While the site did give the game an A-, apparently Nick Tan didn't like it enough to even consider it as one of the year's best. Apparently, it didn't lack any real innovation. And you know what? That's fine. He's allowed to voice his opinion, and not just because he WORKS as a video game journalist. But what isn't fine is what he later posted in a comment, further down the page.
Obviously, this article didn't fare very well to some of the people that commented. In fact, the first comment posted very eloquently summed up my first reaction to it:
"You probably don't remember any "wow factor" because you haven't actually played the game."
The other usual fare of comments followed. Finally, Nick himself commented, to clarify to everyone if he did, in fact, play the game he was so hell bent on writing about. Surely he played the game, and was just being overtly critical... right?

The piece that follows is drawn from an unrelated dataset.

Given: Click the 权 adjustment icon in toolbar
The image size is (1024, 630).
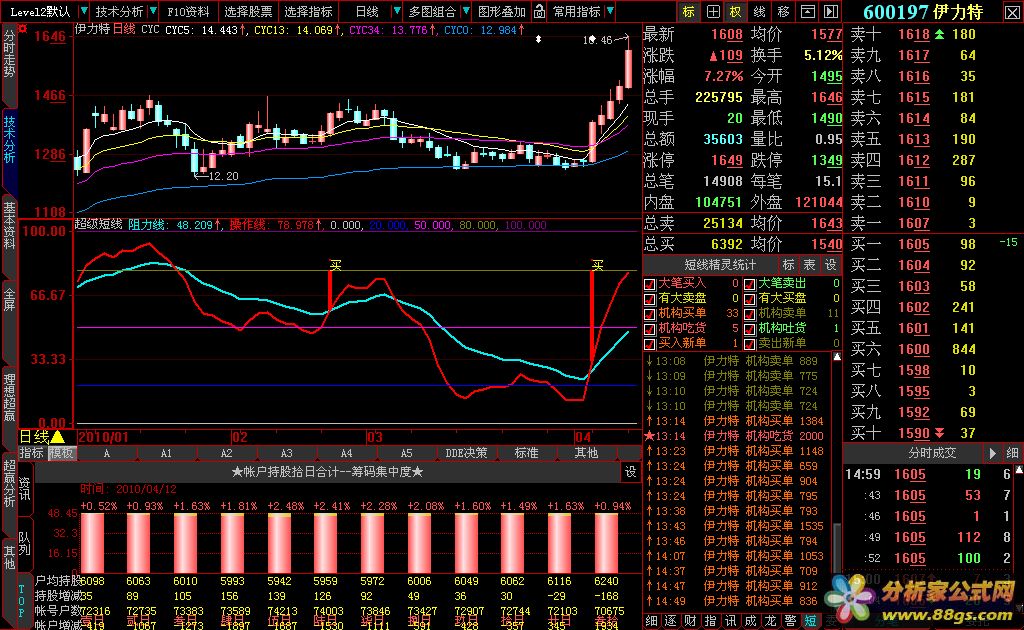Looking at the screenshot, I should click(x=736, y=12).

"Assuming that any person - even a video game editor - has played every title on a list to completion is expecting too much. That's why this list is an aggregate from not just me but from several editors on the staff. Unlike movie critics, we can't play through every game that's released, even it's just the best titles and especially those outside of the ones we need to review so we can eat. This isn't a list of what I liked from everything I played, but what we all felt deserved our highest honor that year - whether we've played it or not. And it happens that Uncharted, as well as Crysis, Heavenly Sword, God of War II, Resident Evil 4 for the Wii, Warioware: Smooth Moves, Ninja Gaiden Sigma, Winning Eleven 2007, Revenant Wings, and Metroid 3: Corruption, didn't make the list. Furthermore, Uncharted did not appear in many "game of the year" lists across numerous game media and its gameplay stems much from Gears of War and Tomb Raider. But to answer your question directly - no, I have not played Uncharted, because I'm not into the shooting genre. But I'm objective and critical enough to appreciate Bioshock, Halo 3, Call of Duty 4, Mas (sic) Effect, and The Orange Box - and Uncharted, even if it didn't make the list. At the end of the day, we just have different opinions on the level of greatness of the game and that's perfectly fine."

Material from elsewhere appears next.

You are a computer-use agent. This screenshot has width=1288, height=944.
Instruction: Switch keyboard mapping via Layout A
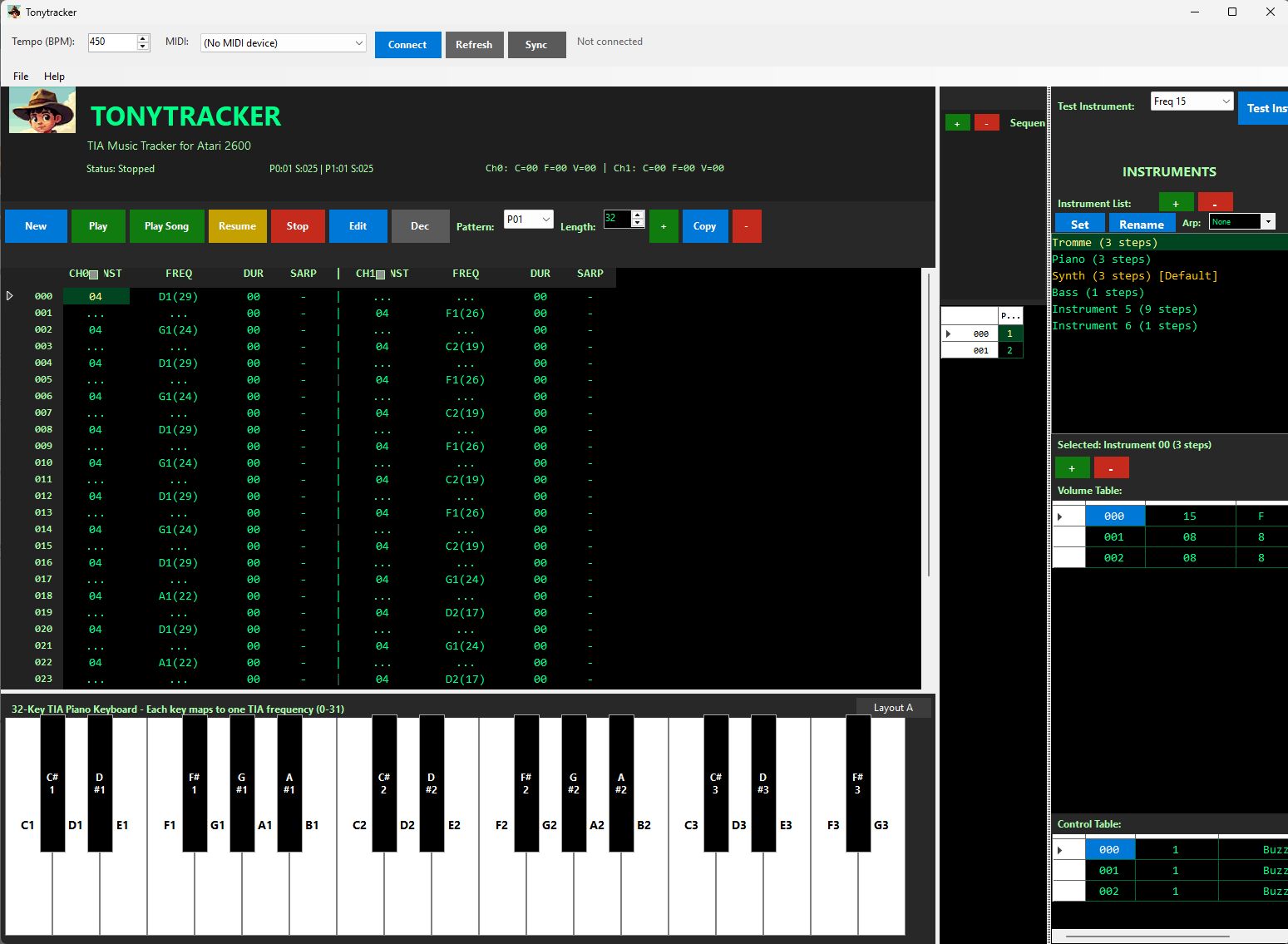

Is it just me, or is there something completely wrong and dishonest about what he said? He wrote a FUCKING ARTICLE about why Uncharted, in his opinion, was not innovative enough, not awe-inspiring enough to be considered for any award that year, and he didn't even play the game himself? Not to mention the fact that he lumped Uncharted in with the "shooting genre," which is absurd. Yes, you DO shoot guns, but that's just one part of the game... even the other games he apparently didn't play have more shooting! My question? How did that even get through the editing process? How could a site that prided itself in being different, being awesome let something like that happen?
They didn't care, apparently. Nothing more, at least from what I saw, was ever said of it again, and it's been long forgotten about. But I never forgot about it. I was outraged, and still am. I stopped visiting the site, and have never returned.
I guess the question I want to ask anyone who cares to read this blog, is this: Was this worth being outraged about? Does this kind of bullshit just get a pass because it's labeled as an "opinion?"